*Set problem:*
Output the lines of the listing below exactly as they appear, starting with the line that contains "The height and width of the screenshot is (1067, 480)." and continuing down through the line that contains "Looking at the screenshot, I should coord(574,140).", with both of those lines included.

(Part of a data file)
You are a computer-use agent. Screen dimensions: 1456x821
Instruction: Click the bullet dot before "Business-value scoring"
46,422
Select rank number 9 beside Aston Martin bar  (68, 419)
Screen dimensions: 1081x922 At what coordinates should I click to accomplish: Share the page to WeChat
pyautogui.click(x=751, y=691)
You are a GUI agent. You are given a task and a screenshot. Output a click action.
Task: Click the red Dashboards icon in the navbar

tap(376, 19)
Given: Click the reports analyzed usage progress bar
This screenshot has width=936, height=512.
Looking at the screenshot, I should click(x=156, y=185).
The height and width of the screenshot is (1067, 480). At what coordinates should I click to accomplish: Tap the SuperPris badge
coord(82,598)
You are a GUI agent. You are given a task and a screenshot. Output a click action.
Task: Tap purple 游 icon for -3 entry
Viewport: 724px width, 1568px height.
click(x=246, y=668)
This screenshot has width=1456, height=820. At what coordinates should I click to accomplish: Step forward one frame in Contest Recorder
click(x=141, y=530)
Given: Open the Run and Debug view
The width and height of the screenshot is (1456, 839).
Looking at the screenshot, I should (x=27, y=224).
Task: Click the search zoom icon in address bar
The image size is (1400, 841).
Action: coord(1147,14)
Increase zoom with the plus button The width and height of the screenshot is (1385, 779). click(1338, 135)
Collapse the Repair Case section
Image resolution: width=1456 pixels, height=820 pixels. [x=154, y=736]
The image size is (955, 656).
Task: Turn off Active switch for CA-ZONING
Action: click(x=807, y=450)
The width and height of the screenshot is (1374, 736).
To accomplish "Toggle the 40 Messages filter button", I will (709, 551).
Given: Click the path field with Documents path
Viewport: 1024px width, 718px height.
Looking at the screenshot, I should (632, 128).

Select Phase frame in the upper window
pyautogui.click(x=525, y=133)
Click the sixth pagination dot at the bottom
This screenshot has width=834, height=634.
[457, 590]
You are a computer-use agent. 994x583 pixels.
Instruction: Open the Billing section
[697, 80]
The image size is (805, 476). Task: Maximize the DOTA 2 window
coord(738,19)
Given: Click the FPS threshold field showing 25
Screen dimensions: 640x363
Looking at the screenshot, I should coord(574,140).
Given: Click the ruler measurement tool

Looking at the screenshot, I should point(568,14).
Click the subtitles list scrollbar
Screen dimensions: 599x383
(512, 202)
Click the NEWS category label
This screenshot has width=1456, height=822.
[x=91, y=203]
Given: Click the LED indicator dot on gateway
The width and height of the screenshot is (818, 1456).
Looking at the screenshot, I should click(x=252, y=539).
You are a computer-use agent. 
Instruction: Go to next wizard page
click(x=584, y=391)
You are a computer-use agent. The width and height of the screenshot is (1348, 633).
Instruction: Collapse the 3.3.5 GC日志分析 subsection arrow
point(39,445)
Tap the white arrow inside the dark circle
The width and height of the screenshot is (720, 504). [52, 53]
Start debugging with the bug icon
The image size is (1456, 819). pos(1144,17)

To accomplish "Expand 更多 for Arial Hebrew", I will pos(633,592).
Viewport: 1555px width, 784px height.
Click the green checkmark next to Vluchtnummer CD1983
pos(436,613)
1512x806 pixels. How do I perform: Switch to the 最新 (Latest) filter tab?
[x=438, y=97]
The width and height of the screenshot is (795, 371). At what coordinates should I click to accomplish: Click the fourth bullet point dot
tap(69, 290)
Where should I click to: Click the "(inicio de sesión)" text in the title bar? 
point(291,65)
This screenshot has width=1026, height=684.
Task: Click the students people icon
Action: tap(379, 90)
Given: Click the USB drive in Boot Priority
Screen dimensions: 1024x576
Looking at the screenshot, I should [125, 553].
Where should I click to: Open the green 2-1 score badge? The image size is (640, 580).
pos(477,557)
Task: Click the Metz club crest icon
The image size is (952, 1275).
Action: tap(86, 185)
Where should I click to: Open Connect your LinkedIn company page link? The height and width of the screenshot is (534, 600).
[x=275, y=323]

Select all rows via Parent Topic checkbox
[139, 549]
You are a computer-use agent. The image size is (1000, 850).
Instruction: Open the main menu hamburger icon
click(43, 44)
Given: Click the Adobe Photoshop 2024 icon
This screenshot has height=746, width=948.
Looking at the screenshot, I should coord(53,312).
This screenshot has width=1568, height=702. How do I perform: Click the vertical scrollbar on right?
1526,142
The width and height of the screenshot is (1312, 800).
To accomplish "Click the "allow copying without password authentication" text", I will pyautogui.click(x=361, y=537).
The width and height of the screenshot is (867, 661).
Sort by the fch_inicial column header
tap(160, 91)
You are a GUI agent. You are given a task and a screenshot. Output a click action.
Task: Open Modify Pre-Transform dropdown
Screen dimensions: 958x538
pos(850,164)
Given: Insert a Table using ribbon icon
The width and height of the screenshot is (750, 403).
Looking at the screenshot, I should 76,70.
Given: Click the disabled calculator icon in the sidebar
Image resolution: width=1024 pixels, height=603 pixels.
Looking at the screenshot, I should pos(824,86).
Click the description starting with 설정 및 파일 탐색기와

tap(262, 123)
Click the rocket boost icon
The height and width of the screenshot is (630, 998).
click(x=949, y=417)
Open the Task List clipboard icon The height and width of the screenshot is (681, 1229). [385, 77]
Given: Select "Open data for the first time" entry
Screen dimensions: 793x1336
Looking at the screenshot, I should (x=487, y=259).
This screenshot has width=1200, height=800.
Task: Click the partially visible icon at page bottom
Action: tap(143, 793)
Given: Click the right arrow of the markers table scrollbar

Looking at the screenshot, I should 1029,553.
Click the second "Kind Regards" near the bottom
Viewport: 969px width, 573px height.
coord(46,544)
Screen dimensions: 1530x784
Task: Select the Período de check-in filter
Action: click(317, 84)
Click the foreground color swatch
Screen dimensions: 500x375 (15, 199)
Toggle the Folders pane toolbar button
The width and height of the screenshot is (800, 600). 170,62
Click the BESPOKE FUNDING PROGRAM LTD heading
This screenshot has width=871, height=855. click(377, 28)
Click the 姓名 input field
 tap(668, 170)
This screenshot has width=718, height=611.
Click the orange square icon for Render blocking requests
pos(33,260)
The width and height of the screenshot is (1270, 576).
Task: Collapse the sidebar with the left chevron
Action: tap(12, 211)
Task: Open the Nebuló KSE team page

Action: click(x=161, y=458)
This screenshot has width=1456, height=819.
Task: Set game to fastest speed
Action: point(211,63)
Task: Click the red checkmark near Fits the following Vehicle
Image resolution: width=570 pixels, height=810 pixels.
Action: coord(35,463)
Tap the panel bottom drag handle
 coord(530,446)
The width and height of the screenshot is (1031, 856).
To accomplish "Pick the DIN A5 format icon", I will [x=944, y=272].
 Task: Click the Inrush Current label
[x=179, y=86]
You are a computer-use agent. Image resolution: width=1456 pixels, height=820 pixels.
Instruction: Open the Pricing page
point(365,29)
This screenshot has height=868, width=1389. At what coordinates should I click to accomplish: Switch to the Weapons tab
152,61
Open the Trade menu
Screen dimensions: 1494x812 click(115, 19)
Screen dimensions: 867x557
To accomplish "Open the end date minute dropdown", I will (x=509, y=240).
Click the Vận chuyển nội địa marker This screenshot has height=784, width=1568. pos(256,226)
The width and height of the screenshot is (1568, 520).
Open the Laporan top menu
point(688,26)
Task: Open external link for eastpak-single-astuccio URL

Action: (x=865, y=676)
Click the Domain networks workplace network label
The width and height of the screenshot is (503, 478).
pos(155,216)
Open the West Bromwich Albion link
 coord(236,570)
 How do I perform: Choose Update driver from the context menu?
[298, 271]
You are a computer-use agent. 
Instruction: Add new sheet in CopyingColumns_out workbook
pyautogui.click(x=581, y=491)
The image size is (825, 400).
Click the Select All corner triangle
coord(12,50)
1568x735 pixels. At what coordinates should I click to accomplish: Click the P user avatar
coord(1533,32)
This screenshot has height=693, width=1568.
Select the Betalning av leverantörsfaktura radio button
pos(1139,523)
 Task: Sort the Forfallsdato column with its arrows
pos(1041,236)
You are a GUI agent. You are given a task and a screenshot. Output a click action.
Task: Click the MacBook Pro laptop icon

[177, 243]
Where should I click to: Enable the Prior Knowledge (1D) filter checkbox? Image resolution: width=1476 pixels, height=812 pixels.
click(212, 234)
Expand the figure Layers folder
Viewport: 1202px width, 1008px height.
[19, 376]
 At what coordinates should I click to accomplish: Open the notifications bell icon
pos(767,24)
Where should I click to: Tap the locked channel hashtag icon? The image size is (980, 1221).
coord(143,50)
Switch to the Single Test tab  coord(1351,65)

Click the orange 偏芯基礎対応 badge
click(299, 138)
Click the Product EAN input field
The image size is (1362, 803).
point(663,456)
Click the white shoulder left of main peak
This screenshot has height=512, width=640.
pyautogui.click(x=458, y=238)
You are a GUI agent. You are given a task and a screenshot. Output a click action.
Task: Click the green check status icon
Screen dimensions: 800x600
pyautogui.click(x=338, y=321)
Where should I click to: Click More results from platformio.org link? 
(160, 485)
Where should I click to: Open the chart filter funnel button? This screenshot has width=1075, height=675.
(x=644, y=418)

*Full solution:*
The height and width of the screenshot is (1067, 480). At what coordinates should I click to accomplish: Tap the SuperPris badge
coord(82,598)
You are a GUI agent. You are given a task and a screenshot. Output a click action.
Task: Tap purple 游 icon for -3 entry
Viewport: 724px width, 1568px height.
click(x=246, y=668)
This screenshot has width=1456, height=820. At what coordinates should I click to accomplish: Step forward one frame in Contest Recorder
click(x=141, y=530)
Given: Open the Run and Debug view
The width and height of the screenshot is (1456, 839).
Looking at the screenshot, I should (x=27, y=224).
Task: Click the search zoom icon in address bar
The image size is (1400, 841).
Action: coord(1147,14)
Increase zoom with the plus button The width and height of the screenshot is (1385, 779). click(1338, 135)
Collapse the Repair Case section
Image resolution: width=1456 pixels, height=820 pixels. [x=154, y=736]
The image size is (955, 656).
Task: Turn off Active switch for CA-ZONING
Action: click(x=807, y=450)
The width and height of the screenshot is (1374, 736).
To accomplish "Toggle the 40 Messages filter button", I will (709, 551).
Given: Click the path field with Documents path
Viewport: 1024px width, 718px height.
Looking at the screenshot, I should (632, 128).

Select Phase frame in the upper window
pyautogui.click(x=525, y=133)
Click the sixth pagination dot at the bottom
This screenshot has width=834, height=634.
[457, 590]
You are a computer-use agent. 994x583 pixels.
Instruction: Open the Billing section
[697, 80]
The image size is (805, 476). Task: Maximize the DOTA 2 window
coord(738,19)
Given: Click the FPS threshold field showing 25
Screen dimensions: 640x363
Looking at the screenshot, I should coord(574,140).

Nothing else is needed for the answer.